Vu, enregistré à son secrétariat le 7 décembre 1992, la lettre par laquelle le Garde des sceaux, ministre de la justice, a transmis au Tribunal le dossier de la procédure opposant l'Association "Vivre la rue" et sa présidente, Mme X..., à M. Y..., maire-adjoint de Brest, devant le tribunal d'instance de Brest ;
Vu le déclinatoire présenté le 14 mai 1992 par le PREFET DU FINISTERE, tendant à voir déclarer la juridiction de l'ordre judiciaire incompétente ;
Vu le jugement du 3 septembre 1992, par lequel le tribunal d'instance de Brest a rejeté le déclinatoire de compétence et a sursis à statuer au fond ;
Vu l'arrêté du 18 septembre 1992, par lequel le préfet a élevé le conflit ;
Vu les observations présentées le 29 septembre 1992 pour M. Y... et tendant à la confirmation de l'arrêté de conflit ;
Vu le mémoire présenté le 8 décembre 1992 par le ministre de l'intérieur concluant à la compétence de la juridiction administrative ;
Vu les autres pièces du dossier ;
Vu la loi des 16-24 août 1790 et le décret du 16 fructidor an III ;
Vu la loi du 24 mai 1872 ;
Vu l'ordonnance du 1er juin 1828 modifiée ;
Vu l'ordonnance des 12-21 mars 1831 modifiée ;
Vu le décret du 26 octobre 1849 modifié ;
Après avoir entendu :
- le rapport de M. Culié, membre du Tribunal,
- les conclusions de M. Abraham, Commissaire du gouvernement ;
Considérant qu'en prévision d'une réunion organisée le 11 décembre 1991 par l'Association "Vivre la rue", ayant pour objet la réhabilitation et l'animation du quartier de la rue Saint-Malo à Brest, M. Daniel Y..., maire-adjoint spécialement chargé dudit quartier, a adressé aux personnalités invitées une lettre circulaire à en-tête de la ville de Brest, par laquelle, après avoir rappelé les nuisances constatées pour tapage nocturne et les plaintes de riverains reçues, dans le cadre de ses fonctions, à l'encontre de cette association, il mettait en garde les destinataires contre le manque de sérieux de celle-ci et les "gens peu recommandables" se servant d'elle comme d'une "couverture pour leurs trafics divers et variés" ;
Considérant, d'une part, qu'il est constant que M. Y..., qui occupait le poste d'adjoint spécial chargé d'une fraction de commune et était investi, en outre, pour le quartier Saint-Pierre, de diverses délégations du maire de Brest au sein de conseils d'administration, organismes ou associations oeuvrant dans le domaine de la culture, de l'économie et de l'urbanisme, a agi en l'espèce dans l'exercice de ses fonctions municipales ;
Considérant, d'autre part, que les appréciations critiques formulées sans publicité inutile, par M. Y... à l'égard de l'Association "Vivre la rue" et de sa présidente, Mme X..., ne sauraient, à les supposer fautives, être regardées comme détachables des fonctions ci-dessus définies, dès lors qu'en l'absence d'autres éléments de preuve, ni le fait qu'il habitait lui-même le quartier concerné (comme il en avait l'obligation légale) ni le fait que son épouse se serait constituée partie civile devant le tribunal de police dans des poursuites exercées contre Mme X... pour fermeture tardive d'un débit de boissons, ne suffisent à démontrer que l'attitude de cet élu local procédait d'une intention malveillante ou de la volonté de satisfaire un intérêt personnel étranger au service public ;
Considérant qu'ainsi, il n'appartient qu'à la juridiction administrative de connaître du litige et que c'est à bon droit que le conflit a été élevé ;
Article 1er : L'arrêté de conflit pris le 18 septembre 1992 par le PREFET DU FINISTERE est confirmé.
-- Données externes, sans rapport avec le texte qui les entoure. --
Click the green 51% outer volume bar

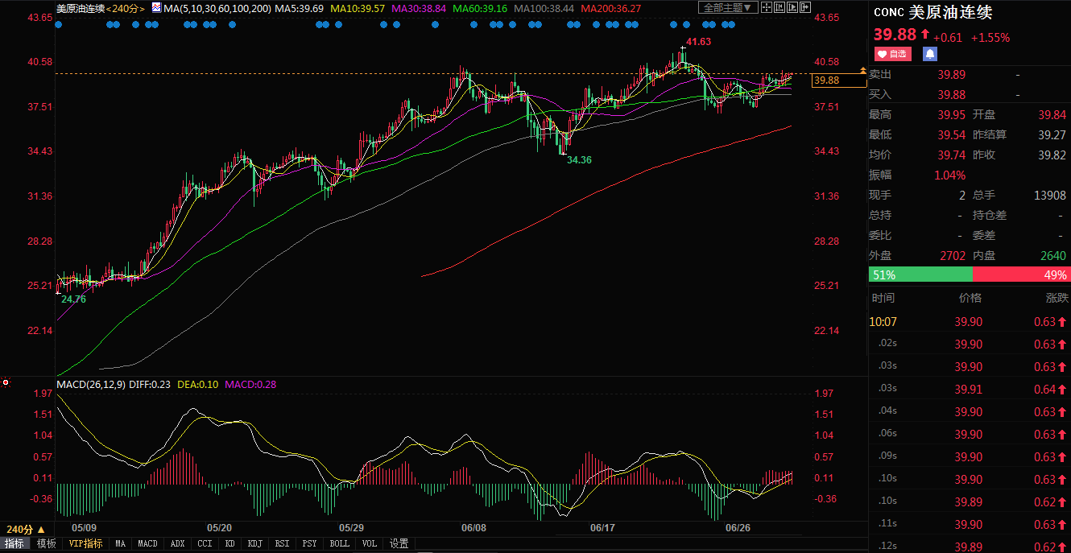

Article 2 : Sont déclarés nuls et non avenus la procédure engagée par l'Association "Vivre la rue" et Mme X... contre M. Y... devant le tribunal d'instance de Brest, et le jugement de cette juridiction en date du 3 septembre 1992.
Article 3 : La présente décision sera notifiée au Garde des sceaux, ministre de la justice, qui est chargé d'en assurer l'exécution.